● TASK OBJECTIVE
Using the entries below, copy out all lines where "pyautogui" is found.
Start of EXTRACTED MATERIAL
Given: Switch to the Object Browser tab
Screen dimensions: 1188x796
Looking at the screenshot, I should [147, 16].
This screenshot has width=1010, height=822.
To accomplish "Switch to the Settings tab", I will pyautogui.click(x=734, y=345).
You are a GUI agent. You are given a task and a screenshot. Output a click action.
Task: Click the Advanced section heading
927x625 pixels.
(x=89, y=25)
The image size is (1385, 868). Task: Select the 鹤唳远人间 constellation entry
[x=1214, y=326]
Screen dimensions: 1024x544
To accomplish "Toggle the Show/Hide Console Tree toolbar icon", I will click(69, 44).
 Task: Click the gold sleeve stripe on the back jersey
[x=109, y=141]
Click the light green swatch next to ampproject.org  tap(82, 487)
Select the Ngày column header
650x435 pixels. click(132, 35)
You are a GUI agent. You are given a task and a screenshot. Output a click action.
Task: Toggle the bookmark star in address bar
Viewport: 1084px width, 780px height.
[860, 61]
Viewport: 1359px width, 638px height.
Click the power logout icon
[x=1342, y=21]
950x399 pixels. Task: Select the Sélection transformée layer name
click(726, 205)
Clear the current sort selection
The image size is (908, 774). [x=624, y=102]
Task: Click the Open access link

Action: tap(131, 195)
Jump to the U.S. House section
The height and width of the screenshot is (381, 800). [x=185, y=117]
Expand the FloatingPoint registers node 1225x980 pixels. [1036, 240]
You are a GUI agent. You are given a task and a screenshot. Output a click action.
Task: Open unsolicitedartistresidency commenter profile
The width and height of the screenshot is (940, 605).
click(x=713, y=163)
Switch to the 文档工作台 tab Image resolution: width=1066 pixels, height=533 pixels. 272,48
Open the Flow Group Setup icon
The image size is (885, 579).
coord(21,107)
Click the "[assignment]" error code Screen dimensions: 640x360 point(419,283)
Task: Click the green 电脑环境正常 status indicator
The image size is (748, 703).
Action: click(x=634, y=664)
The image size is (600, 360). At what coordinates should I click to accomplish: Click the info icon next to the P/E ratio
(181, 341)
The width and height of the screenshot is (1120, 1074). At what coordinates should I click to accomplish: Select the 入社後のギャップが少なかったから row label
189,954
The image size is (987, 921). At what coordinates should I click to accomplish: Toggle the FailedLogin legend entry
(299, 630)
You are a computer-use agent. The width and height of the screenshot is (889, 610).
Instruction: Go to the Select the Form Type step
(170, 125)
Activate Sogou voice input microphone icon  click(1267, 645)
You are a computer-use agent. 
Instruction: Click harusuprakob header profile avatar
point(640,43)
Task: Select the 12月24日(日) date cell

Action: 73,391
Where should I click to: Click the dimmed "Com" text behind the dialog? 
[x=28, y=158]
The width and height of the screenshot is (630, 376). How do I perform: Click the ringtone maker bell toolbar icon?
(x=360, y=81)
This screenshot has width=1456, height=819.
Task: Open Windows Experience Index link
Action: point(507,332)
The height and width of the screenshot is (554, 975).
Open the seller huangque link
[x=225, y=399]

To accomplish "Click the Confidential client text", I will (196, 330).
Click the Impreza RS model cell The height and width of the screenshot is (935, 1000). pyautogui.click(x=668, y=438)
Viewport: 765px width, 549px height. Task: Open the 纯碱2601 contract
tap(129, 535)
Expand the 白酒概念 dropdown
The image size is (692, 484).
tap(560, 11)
End of EXTRACTED MATERIAL
● RESPONSE AREA
To accomplish "Switch to the Settings tab", I will pyautogui.click(x=734, y=345).
Click the Impreza RS model cell The height and width of the screenshot is (935, 1000). pyautogui.click(x=668, y=438)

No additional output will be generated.